I decided it was time to take a traveling break and do a food post. We’re having a little brunch get together on Sunday and one of the requested items is a stuffed fatty. On Wednesday of this week, I smoked the fatty, along with a slab of ribs and a piece of pork loin. I plan to use the loin as an experiment by stuffing and making into Pork Wellington. It just got a light coat of my pork rub and was cooked to 142* internal temp in a 235* pit. I also cooked the ribs for the Sunday brunch and they also got a coat of my pork rub.
I won’t go into a step-by-step on making a fatty as I’m confident all of the BBQers who read my blog know how - although they could be cooked on a grill or in an oven. I considered a bacon weave on the outside like Jeanie usually does over at Cowgirl's Country Life, but I was already planning plenty of meat for the meal.
I first diced and fried 3 strips of bacon then removed and drained them on paper towels. I didn’t have any frozen hash browns so I made some fresh ones from potatoes that were sprouting and needed to be used. I cooked the potatoes and some chopped onion in the bacon grease then added a small can of chopped green chiles and 4 beaten eggs.
When the eggs were set, I removed the mixture to a plate to cool prior to stuffing the sausage. Just before stuffing, I stirred in some shredded cheddar cheese.
In Jeanie's post, linked above, she also shows the plastic pipe and piston she uses to shape her stuffing mixture into a dense log - she's really talented. I don’t have one of them, but I do have a jerky gun that performs the same function - although a little bigger around would be better.

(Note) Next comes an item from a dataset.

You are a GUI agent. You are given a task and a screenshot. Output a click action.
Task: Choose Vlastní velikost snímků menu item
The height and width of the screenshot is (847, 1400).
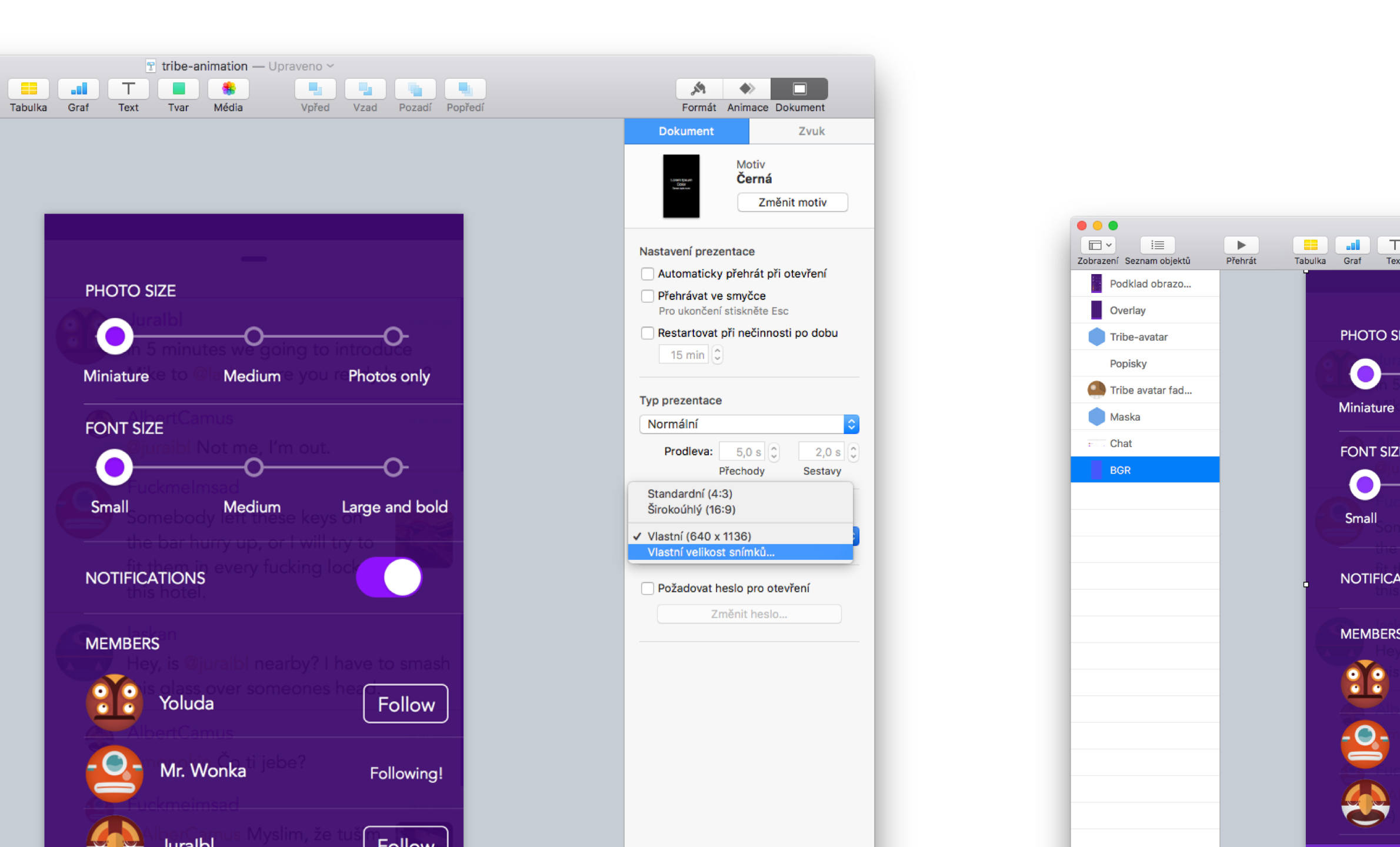(711, 552)

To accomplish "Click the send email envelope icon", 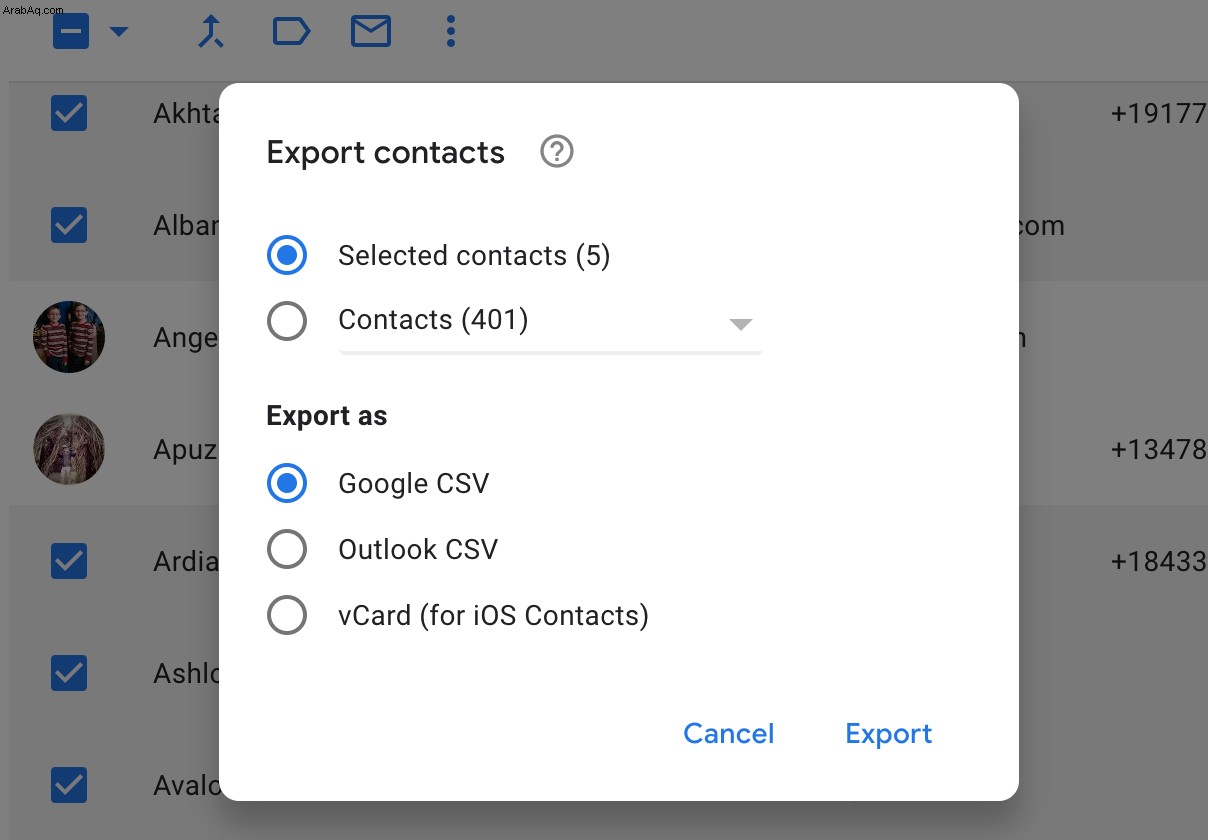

Here it is ready to roll up and after rolling up in the cut open gallon plastic bag that I used to shape it - I used some homemade breakfast sausage.
After rolling, I put it back in the fridge for about 30 minutes to firm up, then, gave it a light coat of pork rub and into the smoker for cooking to 145*. Here’s the finished fatty and pork loin.
This is the finished rib rack.
It was a nice 65* day here in East Tennessee - pretty nice BBQ weather for February - I wore shorts.
Have a great day and thanks for stopping by.
Larry
I still have yet to try making a stuffed fatty...I will get to it eventually....for now, I'll just admire yours!! And, I'm looking forward to hearing about the Pork Wellington!
ReplyDeleteAs always, Larry, your bbq looks fantastic. Those ribs are making my mouth water. I have to admit that I've never heard of a stuffed fattie. Is that more of a breakfast item? It really does look delicious. Love that filling!
ReplyDeleteCathy - a fatty is BBQ speak for an ot-of -the-wrapper chub of sausage (usually breakfast sausage) smoked until done. From there they can be stuffed, wrapped, etc. They can be stuffed with anything that suits your fancy. I've made them from Italian sausage and stuffed with my favorite pizza toppings for supper.
ReplyDeleteOh Gosh... You have made me hungry this morning... My little bowl of cereal just isn't the same thing!!!! ha ha
ReplyDeleteThat 'fatty' looks so good.
Have a great weekend. We had about 5 drops of rain this morning. ha
Betsy
I KNOW I would love the stuffed fattie! The ribs look mighty amazing too.
ReplyDeleteLarry, That Sunday brunch is looking really, really good! The stuffed fatty is intriguing and, of course, your ribs are hard to beat... Take Care, Big Daddy Dave
ReplyDeleteYou could have BBQ'ed here, in our 60 degree weather, as long as you wanted to stand in calf deep snow! Those shorts would not have been much help. I am jealous of your ribs.
ReplyDeleteYum! I have heard of this fatty thing, but have yet to experience one. Maybe some day!
ReplyDeleteAlmost as warm as a summer day in Wellington! I've never come across "fatty" before so had to look it up. Yours looks delicious. Barbequeing is very different here - I'm off to "a barbeque" at a friend's place on Sunday where the barbequing will comprise of cooking sausages and steak on their gas barbeque.
ReplyDeleteIt's BYO steak so I've just got mine out of the freezer (a thickish slice of grass-fed raw beef rump steak) to thaw in the fridge over night then I'll put it in a marinade for a wee while.
Happy cooking and eating to you both, Michelle downunder in NZ
This sounds decadent and delicious! I have to enjoy this stuff vicariously, but I do enjoy it. :)
ReplyDeleteyou have some great eats there my friend, and I love that jerky gun!
ReplyDeleteI have to come visit you for some good barbecue, cause if you can do this in winter I can't wait to see what you make in the summer!
I keep saying that I'm going to get around to making one of those pistons but haven't done it yet. It does result in a nicely shaped fatty!
ReplyDeleteIt all looks great. Almost got some ribs at Sam's yesterday but at $30+ a pack, I just couldn't make myself do it.